Università di Pisa: cellule artificiali per sostituire la sperimentazione animale

0

PISA (Marta Del Nero) – La sperimentazione animale? Forse sarà solo un ricordo. Un importante passo avanti arriva, infatti, da una ricerca condotta dall’Università di Pisa, con il finanziamento della Lega Anti-Vivisezione (Lav), che documenta come in futuro sarà possibile testare i fermaci unicamente su cellule artificiali.

La ricerca, pubblicata sulla prestigiosa rivista scientifica “Nature Scientific Reports”, parte dall’intuizione della professoressa Arti Ahluwaia, direttrice del Centro E. Piaggio dell’Università di Pisa e coordinatrice del gruppo ‘In-Vitro Models’, che ha dimostrato come sia possibile appilcare la formula “allometrica” di Kleiber alla coltivazione di cellule in-vitro.

Tale legge, mettendo in relazione il metabolismo di un organismo (ovvero la quantità di ossigeno consumata) con la massa corporea e la geometria dello stesso, attesta sia come questi elementi siano tra loro interdipendenti, sia come il loro rapporto rimanga costante per ciascun essere vivente, dal topo alla balena.

La formula permette, inoltre, di calcolare come, “via via che un organismo cresce, il suo metabolismo e la durata della sua vita si modificano a velocità prevedibile per la variazione della superficie corporea e della velocità sanguigna”.

Le cellule artificiali, obbedendo alla formula allometrica, sono quindi molto simili a quelle naturali.
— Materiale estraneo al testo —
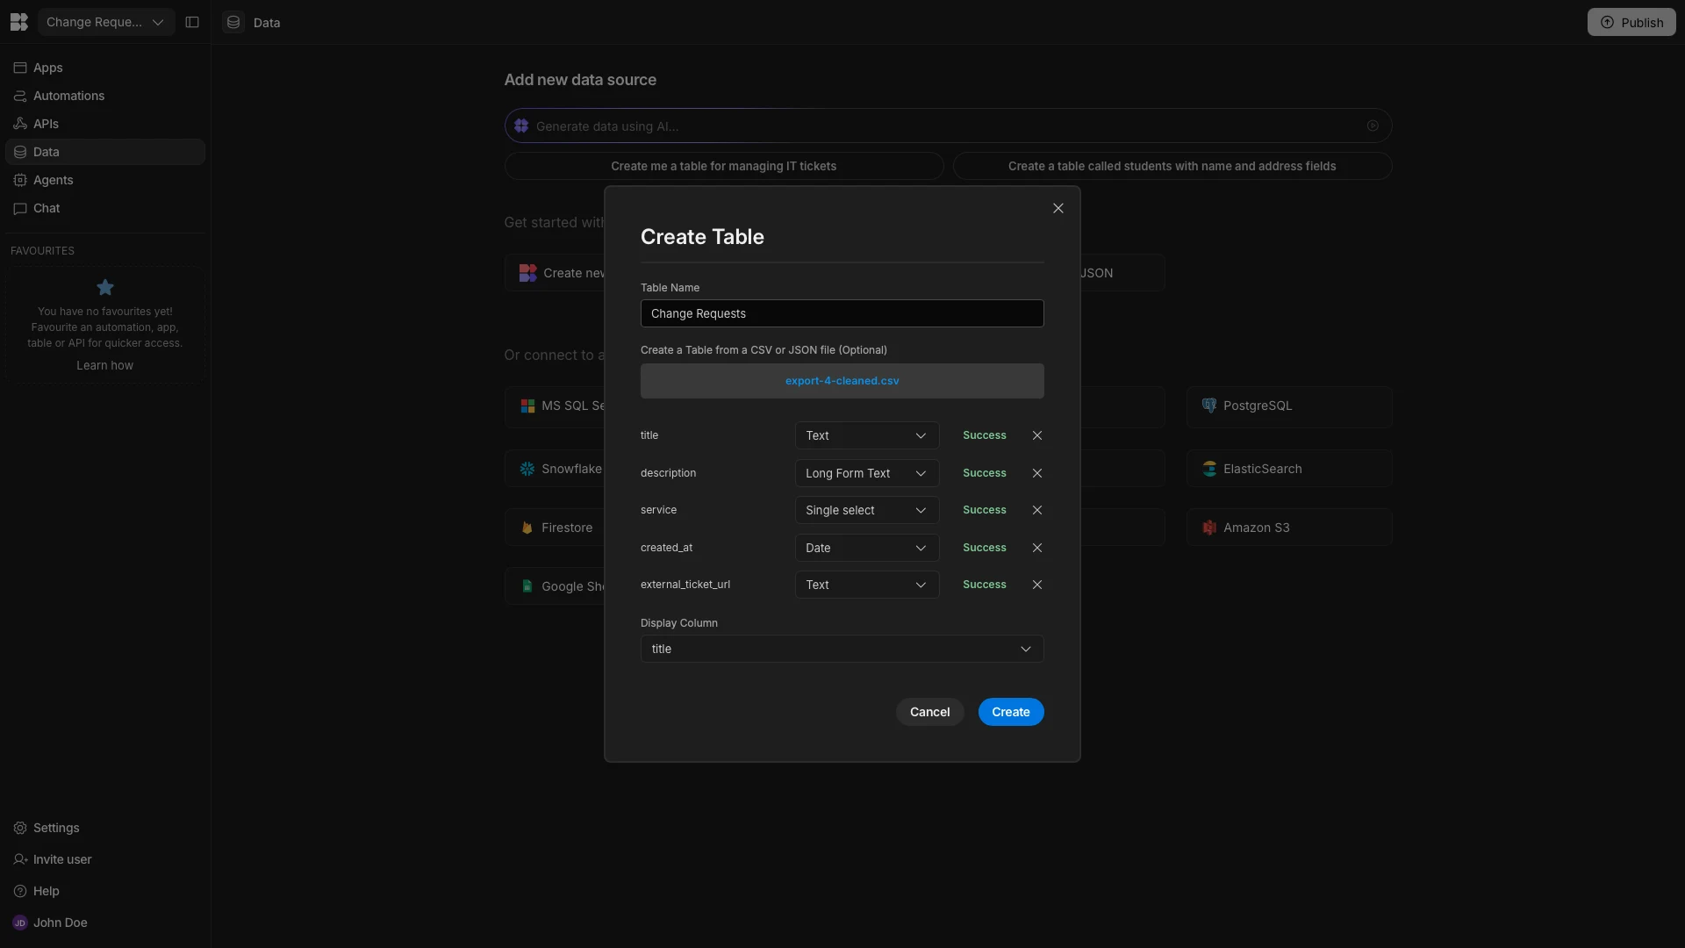
Task: Click the Amazon S3 source icon
Action: [x=1208, y=528]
Tra le varie e straordinarie conseguenze di una simile scoperta, dunque, si menziona la possibilità sia di costruire organi artificiali che funzionino come quelli umani, a patto di rispettarne le medesime leggi di scala, sia di testare l’assorbimento di un farmaco senza dover ricorrere a cavie animali.
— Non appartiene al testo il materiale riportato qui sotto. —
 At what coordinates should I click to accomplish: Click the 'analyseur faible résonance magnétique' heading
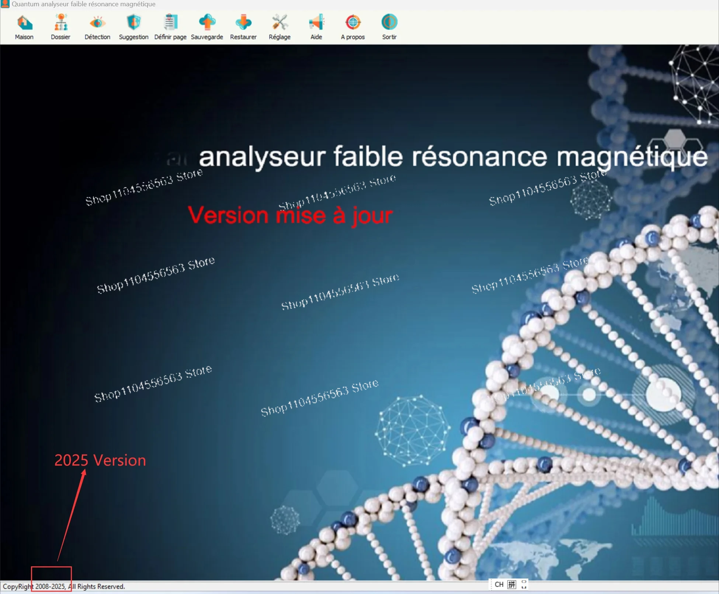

“Nella nostra ricerca – ha, infatti, commentato Arti Ahluwalia – cerchiamo di sviluppare colture tridimensionali in vitro di cellule di organi come il fegato o i polmoni. L’obiettivo- ha spiegato- è ingegnerizzare dei modelli con caratteristiche strutturali e biochimiche che li faccino funzionare come il corrispettivo organo umano”.